=== Given instruction ===
Copy the listing below, replacing "handle" with "knob" and leaving every other part unchanged.

===== Given data

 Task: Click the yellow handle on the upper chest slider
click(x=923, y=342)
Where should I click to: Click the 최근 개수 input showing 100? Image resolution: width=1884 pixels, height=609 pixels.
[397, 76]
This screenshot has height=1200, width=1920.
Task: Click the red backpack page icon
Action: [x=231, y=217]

==========

=== Full solution ===
 Task: Click the yellow knob on the upper chest slider
click(x=923, y=342)
Where should I click to: Click the 최근 개수 input showing 100? Image resolution: width=1884 pixels, height=609 pixels.
[397, 76]
This screenshot has height=1200, width=1920.
Task: Click the red backpack page icon
Action: [x=231, y=217]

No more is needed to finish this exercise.